Are you using a known carbonate solution in your Red Sea CO2 Indicator or are you using aquarium water?

If you are using aquarium water, do a search on this forum about using known dKH carbonate solutions.


----------



## patrick76 (May 21, 2007)

The only surface areation i have is from my filter. I am using normal tap water in the generators.


----------



## Left C (Jun 14, 2005)

Then, you don't have the Red Sea CO2 indicator? http://redseafish.com/Product.asp?dir=&catID=98&subID=64&proID=231


----------



## patrick76 (May 21, 2007)

Yes that is the indicator that i have. It always shows blue


----------



## Left C (Jun 14, 2005)

Are you using a known carbonate solution in your Red Sea CO2 Indicator or are you using aquarium water?


----------



## JustOneMore21 (Mar 19, 2007)

You should be using a solution with a known KH as well as the indicator solution in the tank. Most people use a solution with a KH of 4 so that when you have 30ppm of CO2, it will read green. I also think that 2 yeast systems won't produce enough CO2.


----------



## patrick76 (May 21, 2007)

So your saying i have to add some thing else to the drops that i put in the tube thing?


----------



## Left C (Jun 14, 2005)

*Re: CO2*

You add the Indicator Fluid, but you don't use your aquarium water that the directions mention.

You add a known carbonate buffer solution instead of your aquarium water. Aquarium water is contaminated with phosphate and other acids and bases that can shew the results. As JustOneMore21 mentioned, many people use a 4 dKH solution. You can make it yourself or you can by it already made up. I made mine. There's a really long sticky about drop checkers (CO2 indicators).
http://www.aquaticplantcentral.com/...aquarium-projects/32100-diy-drop-checker.html

Here's a little piece that I put together about them.

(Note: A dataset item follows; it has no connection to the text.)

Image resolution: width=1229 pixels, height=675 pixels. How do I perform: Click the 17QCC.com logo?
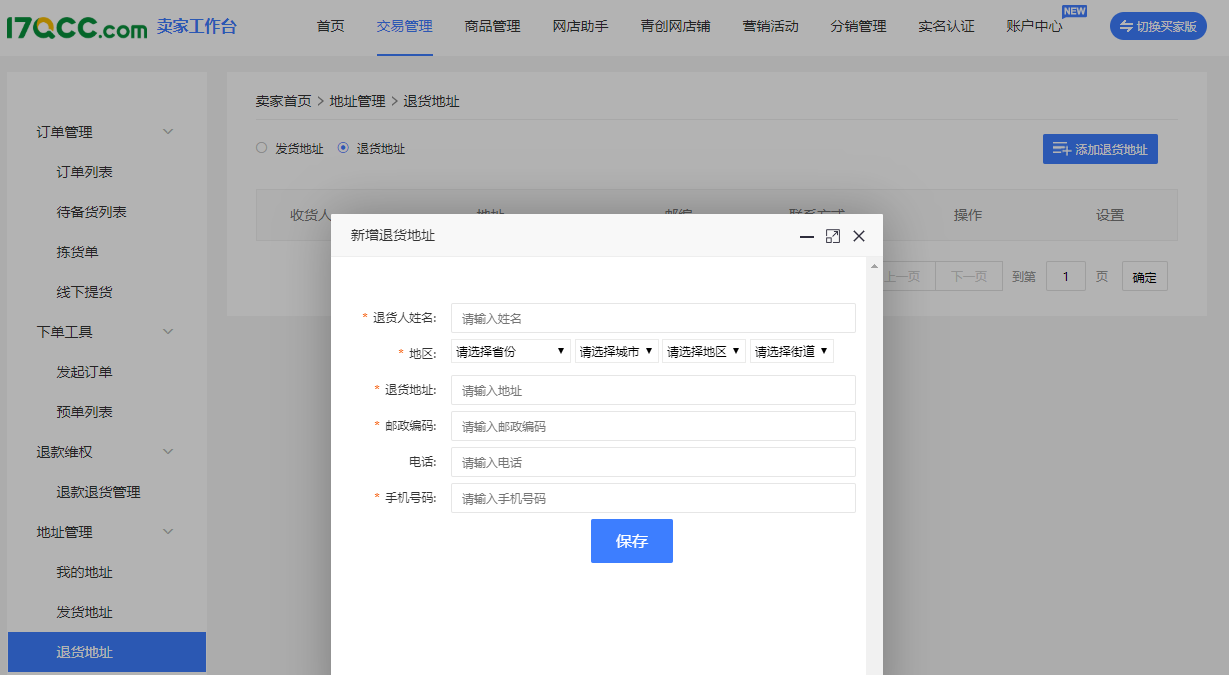[x=77, y=27]
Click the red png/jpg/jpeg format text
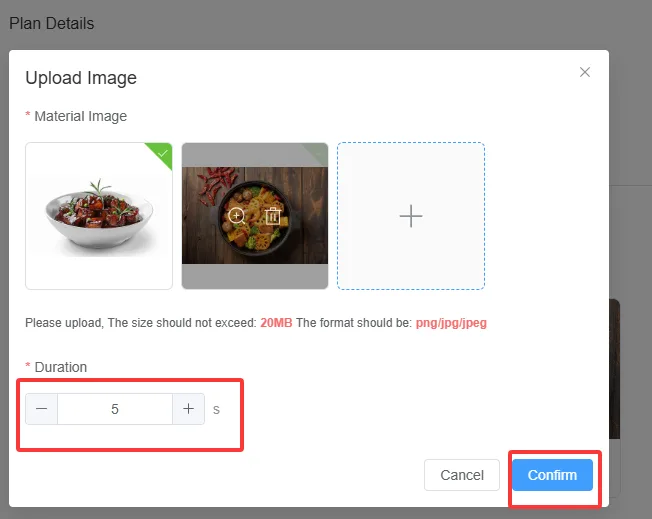This screenshot has height=519, width=652. click(x=451, y=323)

*Drop Checker/CO2 Indicator - Theory, How to make your own KH reference solution, KH reference solutions for sale, various drop checkers/CO2 indicators for sale, etc.*

Theory behind using a drop checker/CO2 indicator: 
http://www.barrreport.com/articles/...ndicators-why-how.html?highlight=drop+checker

Making you own known KH reference solution: 
http://aape.naturalaquariums.com/forum/index.php?topic=759.0

How Bill makes KH reference solutions: 
http://www.plantedtank.net/forums/general-planted-tank-discussion/42429-kh-standard-how.html

More on how Bill makes KH reference solutions: 
http://www.aquaticplantcentral.com/...ts-discussions/37077-how-to-kh-standards.html

Bill sells some KH reference solutions: 
http://liquidarthome.net/khstandard

Using the ready made reference solutions: 
http://aape.naturalaquariums.com/forum/index.php?topic=1111.0

Various drop checker/CO2 indicators: 
Red Sea CO2 indicator: http://www.bigalsonline.com/BigAlsUS/ctl3684/cp18478/si1380875/cl0/redseaco2indicator

eBay drop checkers: http://stores.ebay.com/T-1Brian-Aqu..._W0QQcolZ4QQdirZ1QQfsubZ8144491QQftidZ1QQtZkm

drop checkers are available on Aqua Bid and the KH reference solutions are there as well: 
http://www.aquabid.com/

blacksunshine drop checkers: http://www.plantgeek.net/forum/viewtopic.php?t=9350&highlight=

ADA drop checker: http://www.adgshop.com/Drop_Checker_p/103-302.htm

Google Images - Drop Checker: http://images.google.com/images?q=drop+checker&gbv=2&ndsp=18&svnum=10&hl=en&start=0&sa=N

Google Images - CO2 indicators: http://images.google.com/images?q=co2+indicator&ndsp=18&svnum=10&um=1&hl=en&start=0&sa=N


----------



## patrick76 (May 21, 2007)

Sounds good i will try this out and make some.


----------



## patrick76 (May 21, 2007)

Thanks


----------



## Left C (Jun 14, 2005)

*Re: CO2*

Sure. You welcome, but...

Hoppy came up with this profound idea. Thank him.


----------



## patrick76 (May 21, 2007)

Who is Hoppy?


----------



## Left C (Jun 14, 2005)

patrick76 said:


> Who is Hoppy?


http://www.aquaticplantcentral.com/forumapc/member.php?u=2563


----------